> **WORK INSTRUCTIONS**:
a – In the piece about Hanna Swaid, in what year was he elected to the Knesset?
b – Write out the part of the Hanna Swaid piece starting with "His children are" and going on through "Palestinians in Israel.".

> **PAGE EXTRACT**:
--------------------------------
At the end of the question and comment period in the Knesset, Hanna told me that “centrist” Finance Minister Yair Lapid responded to each party in turn – but he ended his comments without addressing or even acknowledging any of the proposals from the “Arab” party representatives, who total about 10% of the Knesset.

--“It was as though we were transparent,” Hanna said.
--“You mean invisible?” I asked
--“Yes, transparent, invisible. I mean he looked right through us without seeing”

*    *    *    *
Hanna Swaid is from the town of Eilaboun, in the Galilee northeast of Nazareth.  In November 1948 the Haganah perpetrated a massacre there and then drove the survivors at gunpoint over the border into Lebanon.  However, the people of Eilaboun were more fortunate than most Palestinians cleansed from their villages because they were all Roman Catholics and could appeal to the Pope to intercede with the Israeli authorities.  According to Hanna, Ben-Gurion felt obliged to placate the Vatican and so allowed the people of Eilaboun back to their homes a few months later.  Very few other Palestinian refugees had the same opportunity.

Hanna was born in Israel in 1955 and became considerably accomplished through education and hard work.  He speaks and writes flawless Hebrew and Arabic; his English is fluent.  He graduated and then got his doctorate in civil engineering and urban planning from the prestigious Technion University.  Then he served as mayor of Eilaboun before being elected to the Knesset in 2006. 

His children are unusually high achievers too.  Hanna’s son completed medical school in Haifa – where entry is virtually barred to most Palestinian students, who usually have to look for medical training abroad.  One of his daughters is studying law in Haifa and the youngest majoring in Social Work at Hebrew University in Jerusalem.

In other words, Hanna Swaid and his family have reached the pinnacle of achievement open to talented Palestinians in Israel. 

But still, in the Knesset he is an invisible man.

*    *    *    *
Hanna speaks passionately and with great dignity about the need for Palestinian citizens in Israel to carve out a space for themselves in Israeli society.  He argues that Palestinians can keep their national and cultural identity while struggling for equality within a reformed civil and political structure in Israel.  Meanwhile, he fights doggedly to oppose discrimination against the Palestinian citizens of the Jewish State, while representing his constituents in the time-honored way of elected officials.  It is a frustrating and mostly ineffective battle.
--------------------------------
> **DATA EXCERPT**:
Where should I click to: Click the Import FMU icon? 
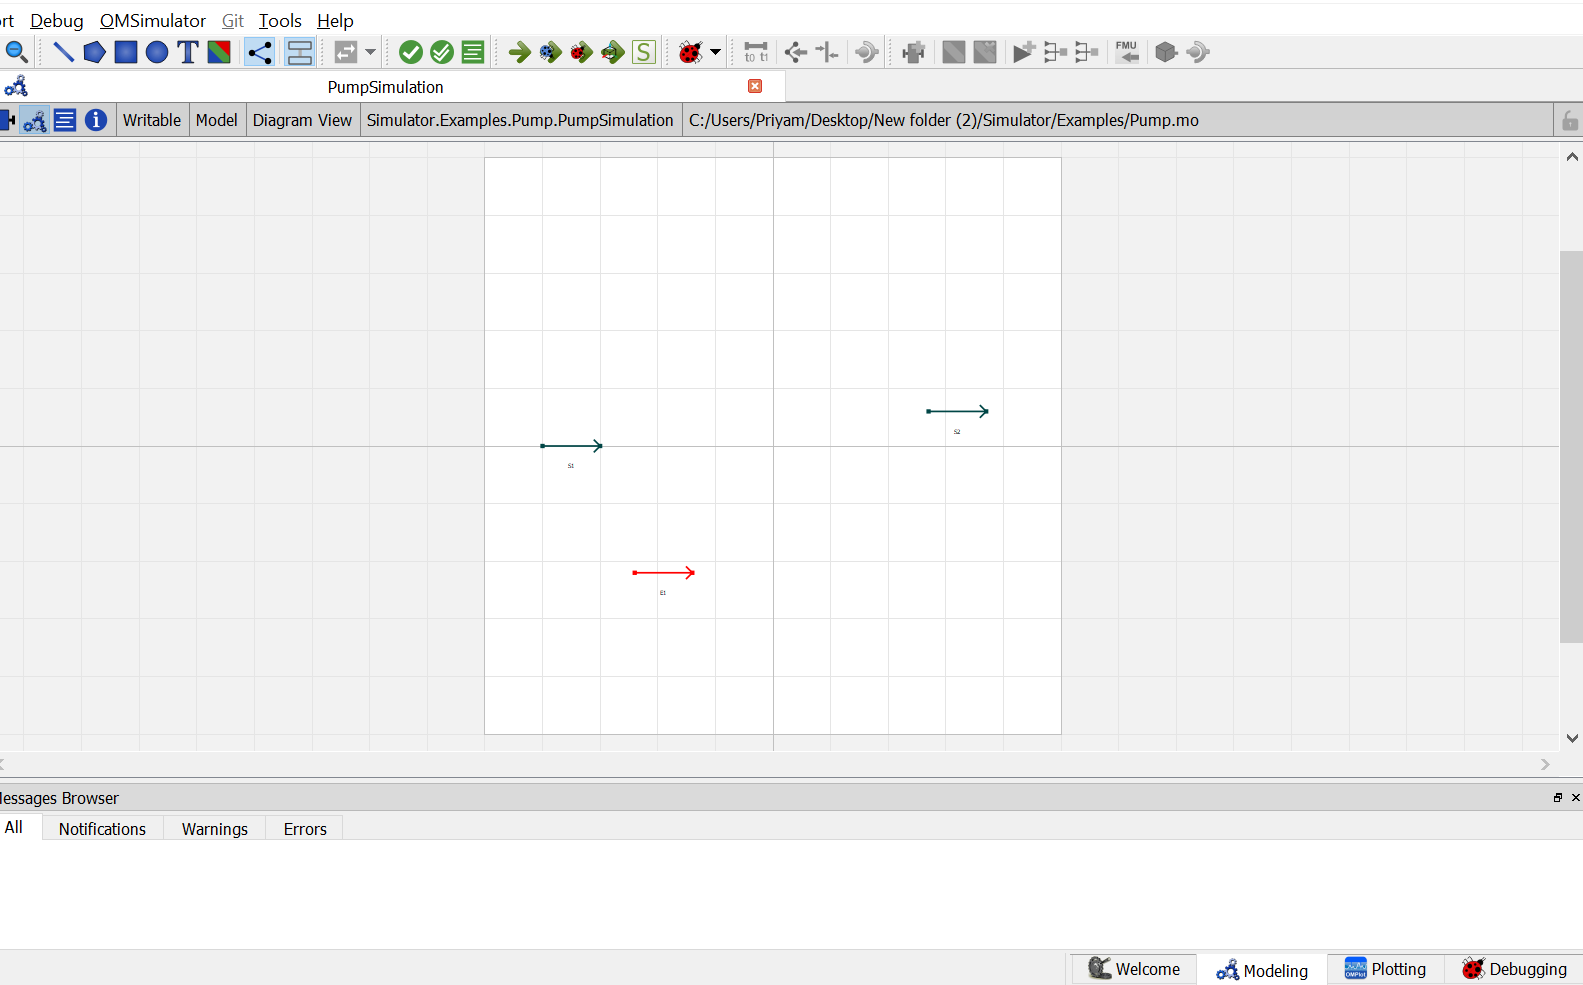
--------------------------------
> **SOLUTION SET**:
a – 2006

b –
His children are unusually high achievers too.  Hanna’s son completed medical school in Haifa – where entry is virtually barred to most Palestinian students, who usually have to look for medical training abroad.  One of his daughters is studying law in Haifa and the youngest majoring in Social Work at Hebrew University in Jerusalem.

In other words, Hanna Swaid and his family have reached the pinnacle of achievement open to talented Palestinians in Israel.